Traces are preserved when sediment records an activity before it is erased. A footprint may be covered by another layer of sediment. A burrow may be filled with different material from the surrounding rock. A feeding trail may be hardened and buried. Later compaction, cementation, erosion, and exposure can turn that activity into a fossil record.

Footprints and trackways

Footprints and trackways can reveal direction of travel, stride length, gait, group movement, substrate conditions, and sometimes approximate body size. They rarely identify an exact species by themselves. A footprint is often given an ichnotaxon name based on its form, because the track maker may not be known with certainty.

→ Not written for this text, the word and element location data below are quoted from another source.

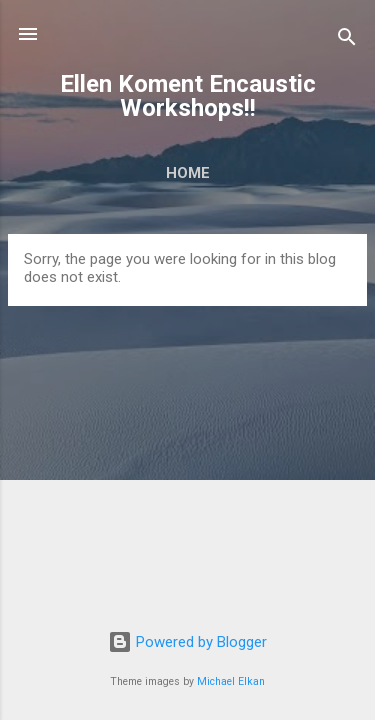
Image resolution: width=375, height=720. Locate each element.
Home (188, 173)
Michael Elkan (231, 681)
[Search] (347, 40)
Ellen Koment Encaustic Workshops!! (188, 96)
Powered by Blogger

Burrows, borings, and trails

Burrows and trails are common trace fossils in sedimentary rocks. They can show how animals moved through mud, sand, or seafloor sediment. Borings record organisms drilling or rasping into hard surfaces such as shells, wood, or rock. These traces help reconstruct oxygen levels, sediment consistency, water depth, energy, and ecological activity.

Coprolites and feeding traces

Coprolites are fossilized feces. They may preserve bones, scales, pollen, plant fragments, parasites, or chemical clues about diet and digestion. Bite marks, scrape marks, drill holes, and gnaw traces can show predator-prey relationships, scavenging, grazing, or other interactions that body fossils alone might miss.

Limits and uncertainty

Trace fossils are powerful but tricky. Similar traces can be made by different organisms, and one organism can make different traces depending on behavior, sediment, and water conditions. A trace can be preserved without the animal's body nearby. Good interpretation uses shape, sedimentary context, associated fossils, modern analogs, and careful uncertainty.

Why it matters

Trace fossils matter because they add behavior to the fossil record. They reveal how organisms moved, fed, sheltered, reproduced, and changed sediment. They also help paleontologists study ancient ecosystems, early animal activity, mass-extinction recovery, and environments where body fossils are rare.